"Meister oder Master" ist die Titelgeschichte des Magazin GEWINN im Spätherbst 2019. Der Beitrag beschäftigt sich damit, dass Handwerk(er) tatsächlich wieder einen goldenen Boden und damit goldene Zeiten vor sich hat/haben. Aber wie schaut es mit den dahinterliegenden Organisationen aus - den Betrieben, den Behörden, den Einrichtungen, den Konzernen?
Wenn man mit TeilnehmerInnen am täglichen Organisationsgeschehen spricht, hat man nur selten den Eindruck, dass klassische Organisationen aktuell goldene Böden produzieren und goldenen Zeiten entgegen blicken - doch warum ist das so?
Dazu gibt es wohl zumindest immer um eine Frage mehr als jeweils dazugehörende Antworten. Eine Erklärung aber könnte sein, dass in den letzten Jahren Organisationen zunehmend auf dem Gerüst von Theorien, mathematischen Modellen und kaufmännischen Kennzahlen erbaut oder neu erfunden wurden. Schneller, höher und weiter wurde für viele Organisationen übersetz in effizienter, kompromissloser und (kurzfristig) wirtschaftlicher. In dieser Rechnung wird dann zumeist miteinander, langfristiger und nachhaltiger herausgekürzt. Redundanzen und scheinbare Doppelgleisigkeiten werden "erfolgreich" erkannt und eliminiert - zu oft auf Kosten der notwendigen Bewegungsräume und der organisationalen Stabilität.

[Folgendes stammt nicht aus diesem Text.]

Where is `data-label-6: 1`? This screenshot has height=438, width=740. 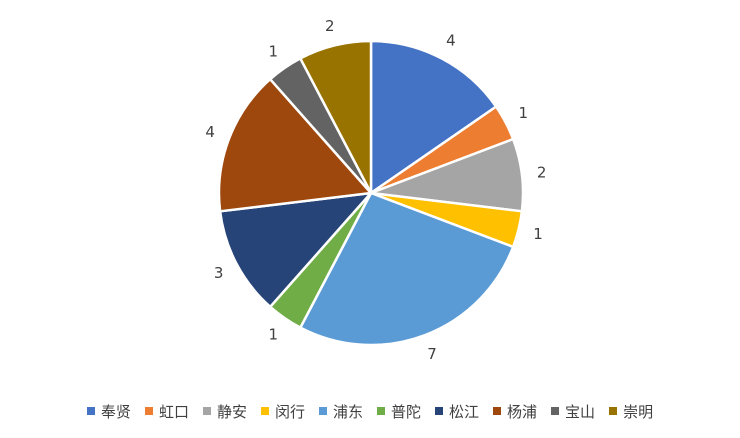 data-label-6: 1 is located at coordinates (274, 335).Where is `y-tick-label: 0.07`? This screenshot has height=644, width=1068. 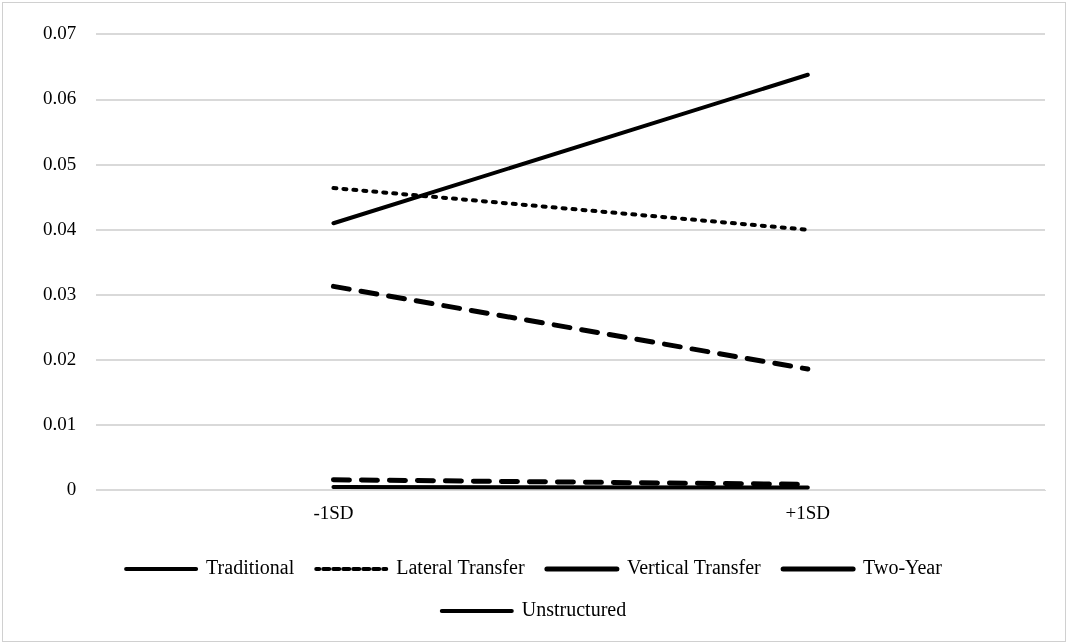
y-tick-label: 0.07 is located at coordinates (60, 33).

Organisationen sind lebende Systeme und haben damit auch das Bedürfnis als etwas Lebendiges erkannt, geschätzt und behandelt zu werden. Eine wesentliche Aufgabe ist es deshalb, sich mit dem System Organisation zu beschäftigen, es zu beobachten, seine Eigenheiten zu erkennen und MIT diesen zu arbeiten, anstatt diese mit teilweise hohem Aufwand eliminieren zu wollen.
Eine Organisation gilt es zu behandeln wie das erfahrene Handwerker mit ihren Werkstücken machen, die letztlich mehr als bspw. nur eine Skulptur werden sollen. Es gilt etwas besonderes zu schaffen, aus einem lebendigen Werkstoff, der durch die Bearbeitung nicht nur einzigartiger, sondern auch wertvoller wird. Je nachdem, in welcher Umgebung das Werkstück sich befindet, wird es mitunter (ab)genützt, es erodiert durch Wind und Wetter oder es wird sogar beschädigt. All das gilt es mit großer Aufmerksamkeit zu beobachten und zu erkennen - um dann mit einem passenden Werkzeug, gut überlegt wieder Hand anzulegen.

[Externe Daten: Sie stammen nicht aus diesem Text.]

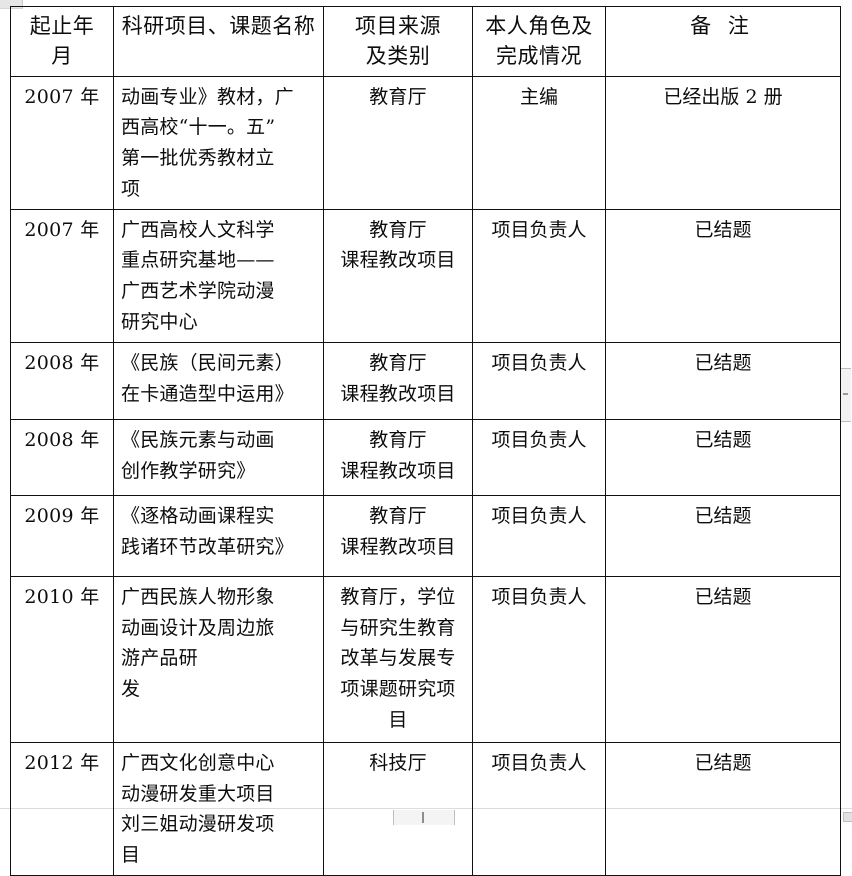 Image resolution: width=852 pixels, height=876 pixels. Describe the element at coordinates (398, 628) in the screenshot. I see `cell-source-line: 与研究生教育` at that location.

Mit diesem Bild wird das Entwickeln von Organisationen (wieder) zum Handwerk und handwerkliches Geschick zur Managementaufgabe. Die Haltung des Handwerkers ist das, was ein Werk lebendig werden lässt. Es gilt zu schrauben und zu schleifen, zu kneten und zu formen und immer wieder zu polieren und zu veredeln - manchmal nacheinander und immer wieder gleichzeitig. Zwischendurch sollte man aber immer daran denken, sein Werk zu bewundern und sein Dasein zu schätzen. Auf diese Weise lassen sich Organisationen be_greifen und be_handeln und erfolgreich weiter_entwickeln.